● **SOURCE DOCUMENT**
- - -

President of the Lebanese University
- In office February 2006 – 2011

Personal details
- Born: Zouheir Ali Chokr January 21, 1948 (age 78) Bednayel, Lebanon
- Spouse: Leila Natour
- Children: Nadine El-Far, Ali, Jad

= Zouheir Chokr =

Zouheir Chokr (alternative spellings: Zouheir Shokr, Zouheir Chokor, Zouheir Shokor, Zouheir Choker, Zouheir Shoker, Zouhair Chokr, Zouhair Chokor, Zouhair Shokor) (زهير شكر) (born 21 January 1948) is a former president of the Lebanese University and former ambassador to Qatar.

==Career==
Chokr was born in Bednayel in 1948. He received his doctorate in political science from the Université Paul Cézanne Aix-Marseille III, France in 1976. After completing his Ph.D., he was a lecturer at University of Benghazi in Libya until joining the Lebanese University in 1979 as an assistant professor, and in 1984 was promoted to professof. He served as Dean of the Faculty of Economics and Business Administration from 1986 to 1992. Chokr also held a professorship at the Military Academy, was a lecturer at the Staff College of the Lebanese Army, and a professor at the National Institute of Administration, National Service Council. Chokr was Lebanon's ambassador to Qatar from 1994 to 1999, and from 2006 to 2011, he served as president of the Lebanese University.

==Medals==
Palmes académiques - Officier - France 1993.
Wissam El Istihqaq al Watani - Qatar -1998.

- - -

● **STUDY MATERIAL**
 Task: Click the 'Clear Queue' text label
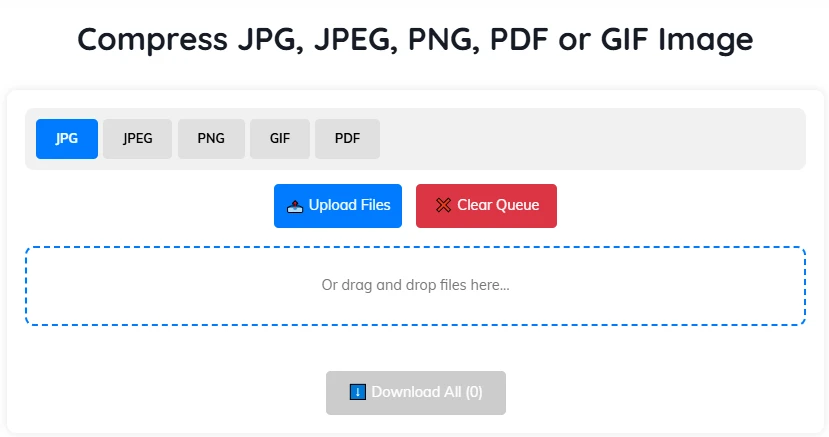pyautogui.click(x=498, y=205)
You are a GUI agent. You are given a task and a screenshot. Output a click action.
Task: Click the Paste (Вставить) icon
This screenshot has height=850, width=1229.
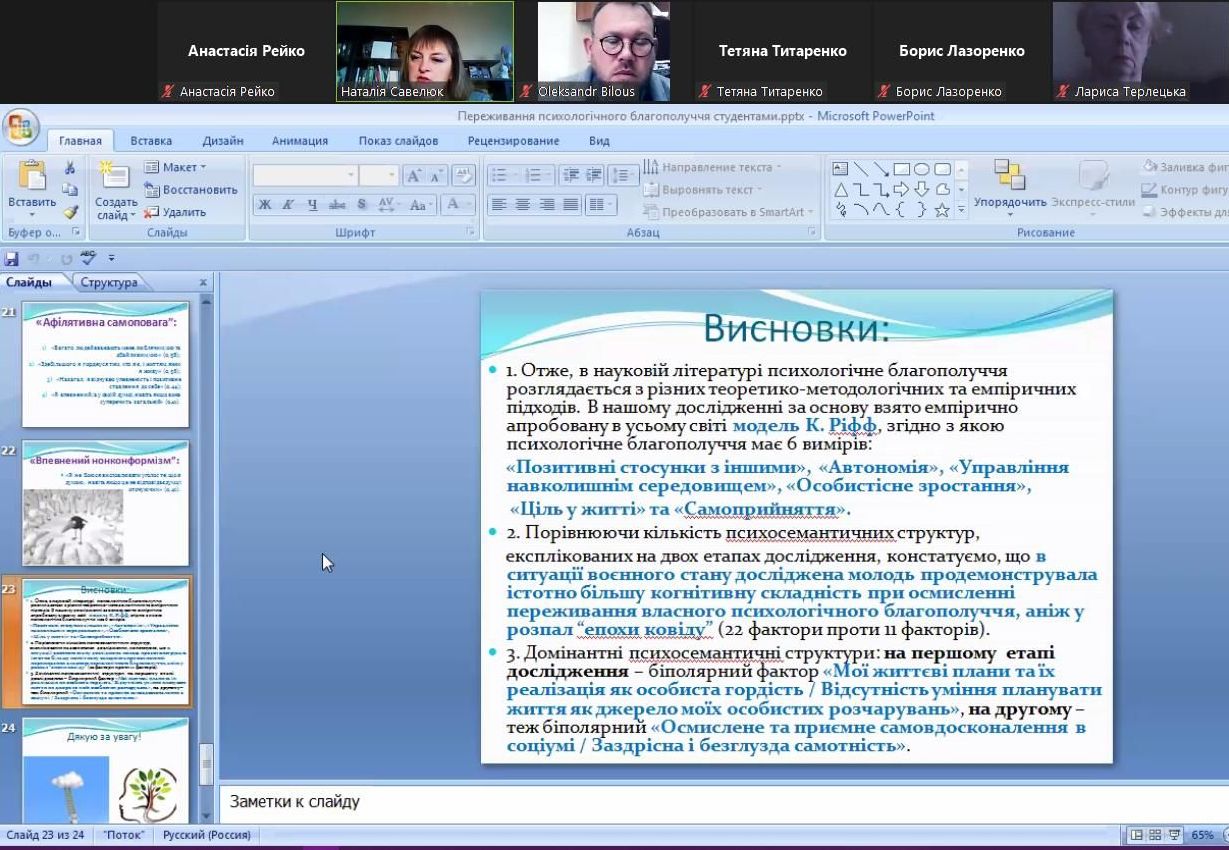pyautogui.click(x=32, y=185)
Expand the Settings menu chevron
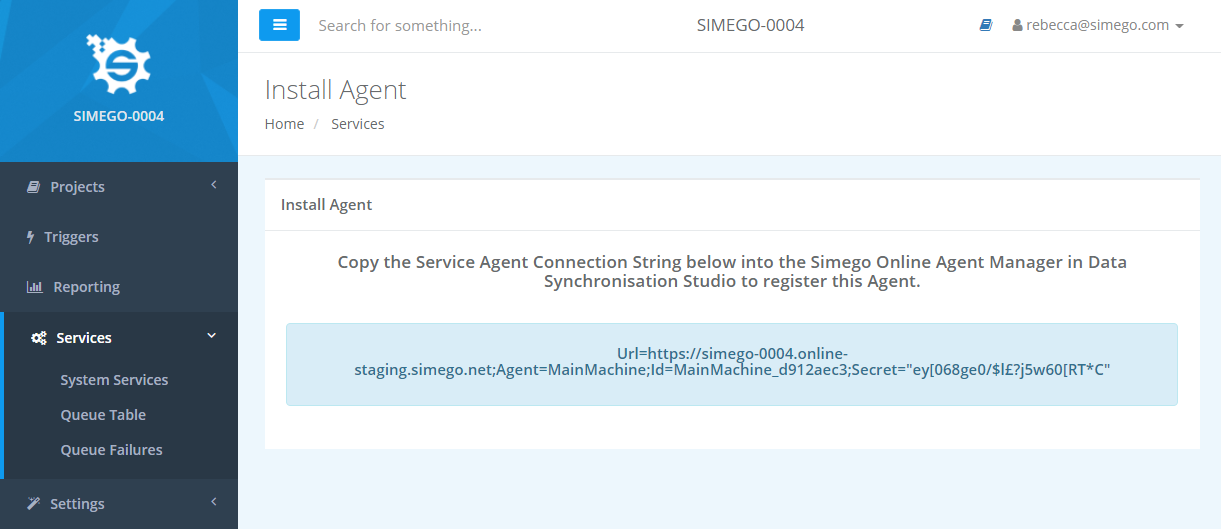 click(x=213, y=503)
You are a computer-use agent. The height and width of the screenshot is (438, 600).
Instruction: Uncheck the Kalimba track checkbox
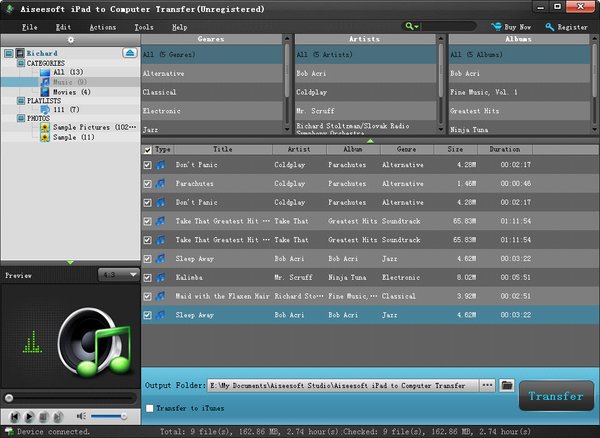(x=147, y=277)
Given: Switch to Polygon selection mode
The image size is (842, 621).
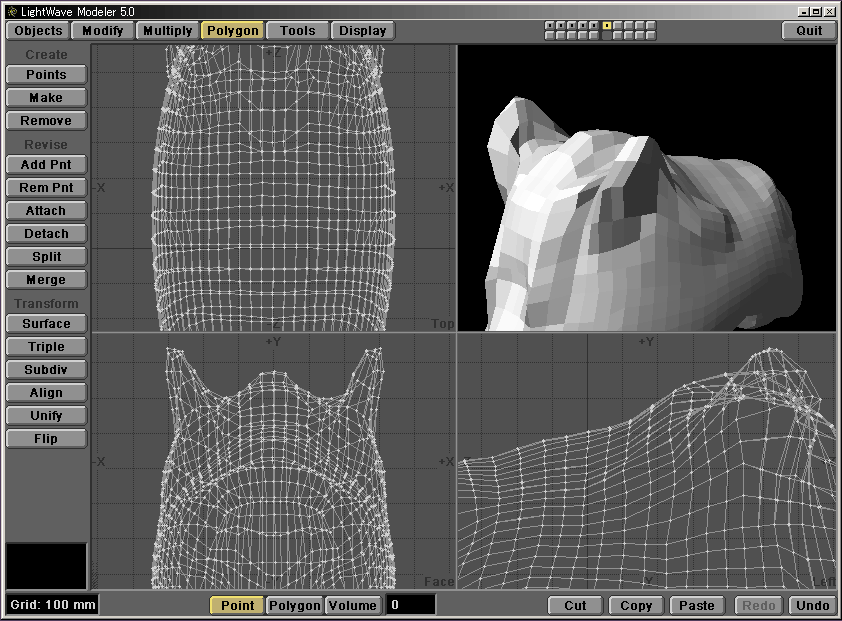Looking at the screenshot, I should [x=295, y=605].

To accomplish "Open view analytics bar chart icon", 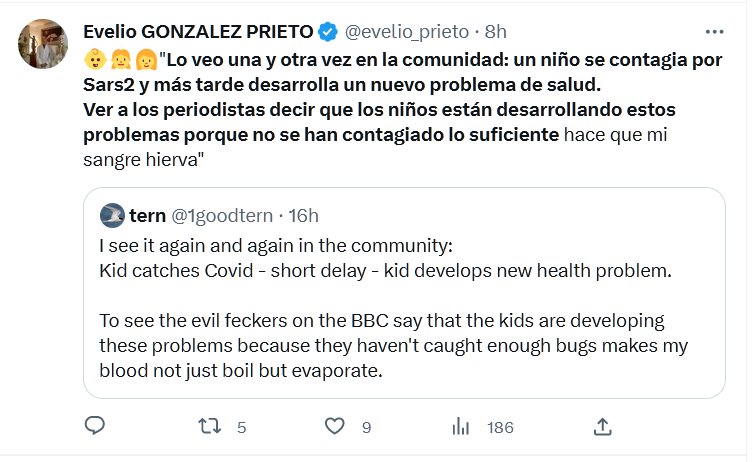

- - -

● **EXERCISE**
Answer these questions from the Zouheir Chokr biography:
(a) From which university did Chokr receive his doctorate in political science, and in what year?
(b) During which years was he Lebanon's ambassador to Qatar?
(c) What medal did he receive from Qatar, and in what year?
The records are separate material and are unrelated to the text about Zouheir Chokr.

● **SOLUTION**
(a) Université Paul Cézanne Aix-Marseille III, France, in 1976.
(b) From 1994 to 1999.
(c) Wissam El Istihqaq al Watani, in 1998.